3. Shift the graph up by 4 units.
#### Key Points:
- At \( x = \pi \), \( y = \cos(0) + 4 = 1 + 4 = 5 \).
- At \( x = 2\pi \), \( y = \cos(\pi) + 4 = -1 + 4 = 3 \).
- At \( x = 3\pi \), \( y = \cos(2\pi) + 4 = 1 + 4 = 5 \).
#### Graph:
Plot these points and sketch the cosine curve with the specified shifts.
---
5. Graph \( y = -3 \cdot \cos\left(-\frac{2}{3}x\right) \)
#### Analysis:
- Amplitude: \( A = 3 \) (vertical stretch by 3 and reflection over the x-axis).
- Period: \( B = \frac{2}{3} \), so the period is \( \frac{2\pi}{\frac{2}{3}} = 3\pi \).
- Phase Shift: \( C = 0 \), so no phase shift.
- Vertical Shift: \( D = 0 \), so no vertical shift.
#### Steps to Graph:
1. Start with the standard cosine function \( y = \cos(x) \).
2. Reflect the graph over the x-axis.
3. Stretch the graph vertically by a factor of 3.
4. Compress the graph horizontally by a factor of \( \frac{2}{3} \) (period becomes \( 3\pi \)).
#### Key Points:
- At \( x = 0 \), \( y = -3 \cdot \cos(0) = -3 \cdot 1 = -3 \).
- At \( x = \frac{3\pi}{2} \), \( y = -3 \cdot \cos\left(-\frac{2}{3} \cdot \frac{3\pi}{2}\right) = -3 \cdot \cos(-\pi) = -3 \cdot (-1) = 3 \).
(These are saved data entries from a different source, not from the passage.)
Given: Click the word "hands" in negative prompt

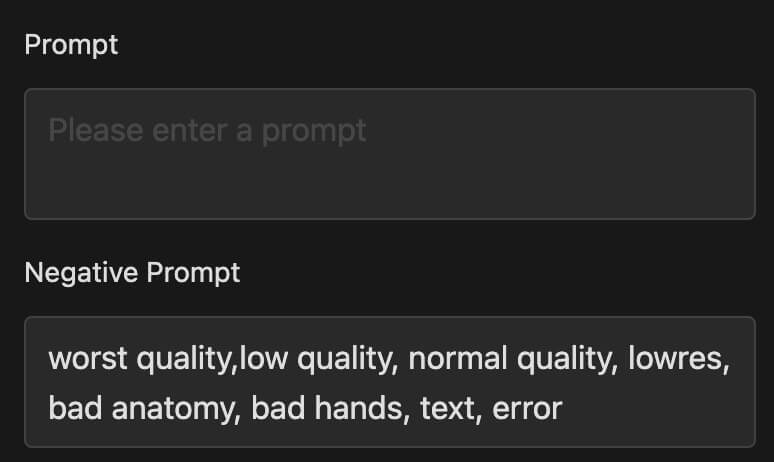Looking at the screenshot, I should pos(358,409).
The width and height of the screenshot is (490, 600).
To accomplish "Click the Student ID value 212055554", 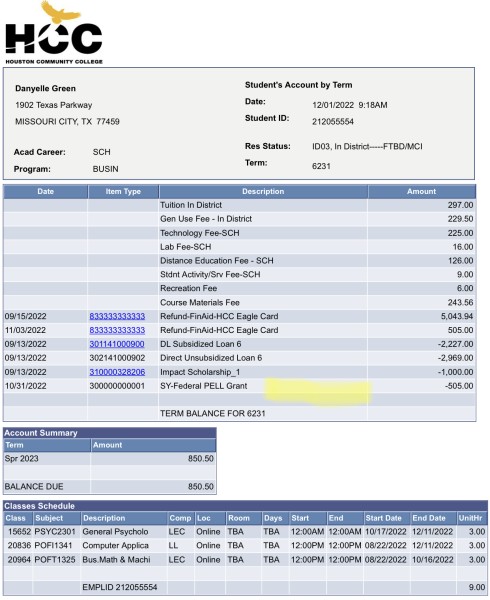I will click(333, 122).
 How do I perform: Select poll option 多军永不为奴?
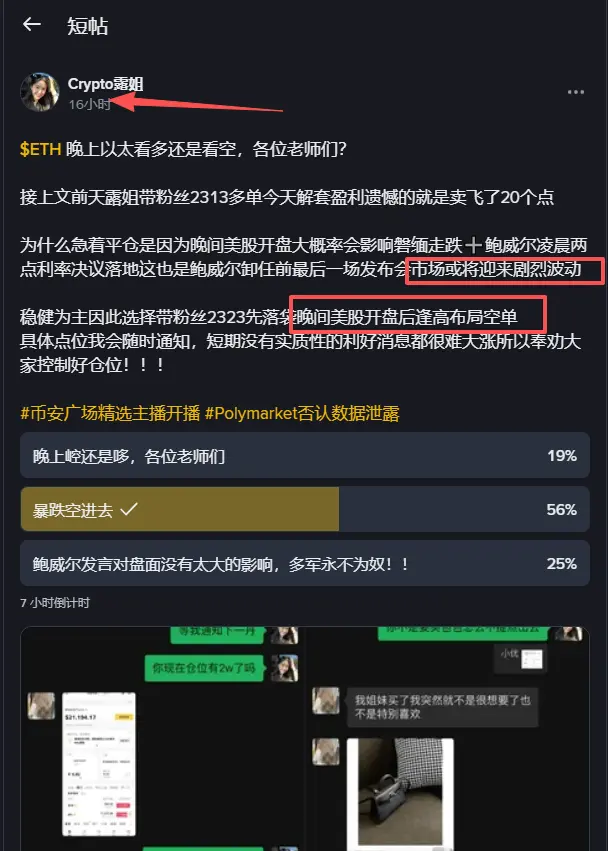click(305, 563)
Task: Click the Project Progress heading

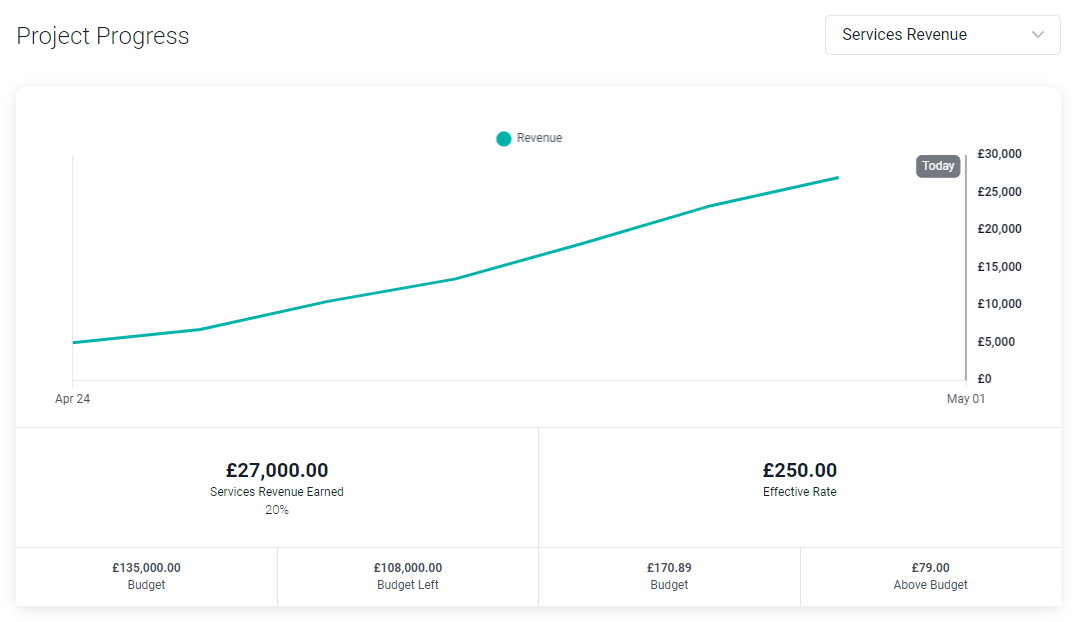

- At \( x = 3\pi \), \( y = -3 \cdot \cos\left(-\frac{2}{3} \cdot 3\pi\right) = -3 \cdot \cos(-2\pi) = -3 \cdot 1 = -3 \).
#### Graph:
Plot these points and sketch the cosine curve with the specified transformations.
---
6. Graph \( y = -2 \cdot \cos\left(\frac{2}{3}x\right) \)
#### Analysis:
- Amplitude: \( A = 2 \) (vertical stretch by 2 and reflection over the x-axis).
- Period: \( B = \frac{2}{3} \), so the period is \( \frac{2\pi}{\frac{2}{3}} = 3\pi \).
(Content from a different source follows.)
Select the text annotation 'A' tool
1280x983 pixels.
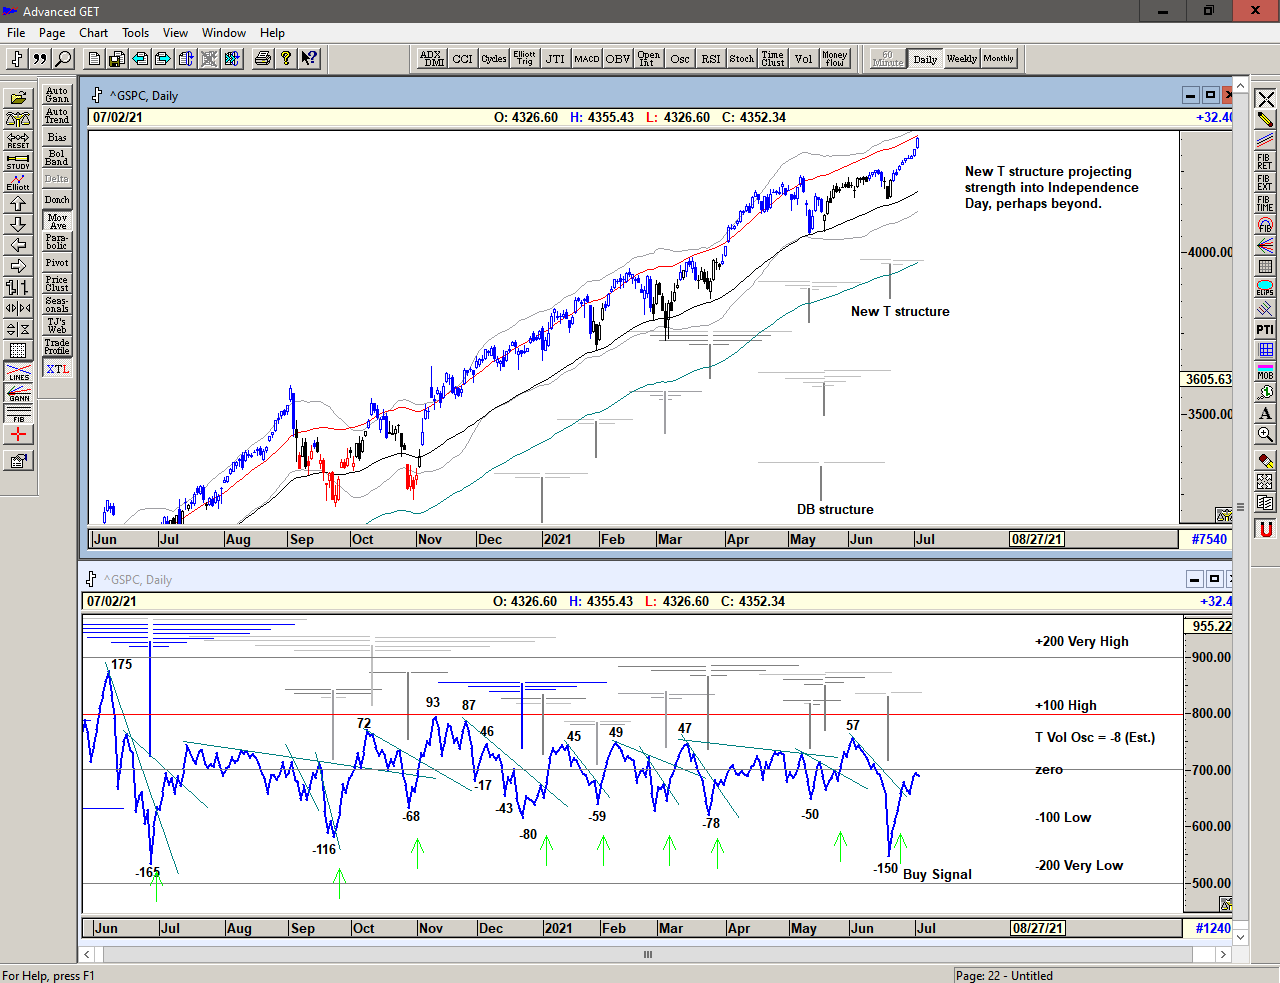click(x=1265, y=413)
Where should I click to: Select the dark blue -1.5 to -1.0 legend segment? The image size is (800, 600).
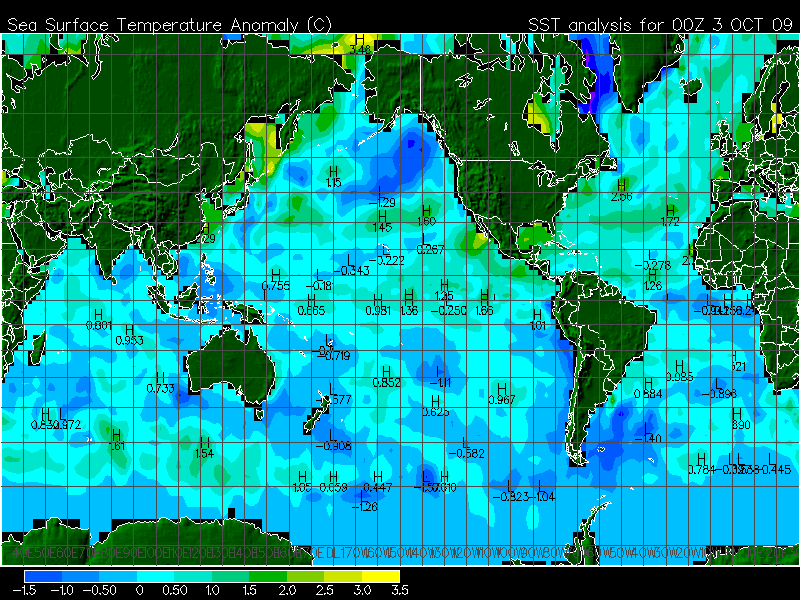[43, 577]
- Phase Shift: \( C = 0 \), so no phase shift.
- Vertical Shift: \( D = 0 \), so no vertical shift.
#### Steps to Graph:
1. Start with the standard cosine function \( y = \cos(x) \).
2. Reflect the graph over the x-axis.
3. Stretch the graph vertically by a factor of 2.
4. Compress the graph horizontally by a factor of \( \frac{2}{3} \) (period becomes \( 3\pi \)).
#### Key Points:
- At \( x = 0 \), \( y = -2 \cdot \cos(0) = -2 \cdot 1 = -2 \).
- At \( x = \frac{3\pi}{2} \), \( y = -2 \cdot \cos\left(\frac{2}{3} \cdot \frac{3\pi}{2}\right) = -2 \cdot \cos(\pi) = -2 \cdot (-1) = 2 \).
- At \( x = 3\pi \), \( y = -2 \cdot \cos\left(\frac{2}{3} \cdot 3\pi\right) = -2 \cdot \cos(2\pi) = -2 \cdot 1 = -2 \).
#### Graph:
Plot these points and sketch the cosine curve with the specified transformations.
---
Final Answer:
\[
\boxed{
\text{Graph each function as described above.}
}
\]
Parent Tip: Review the logic above to help your child master the concept of trig graphing worksheets.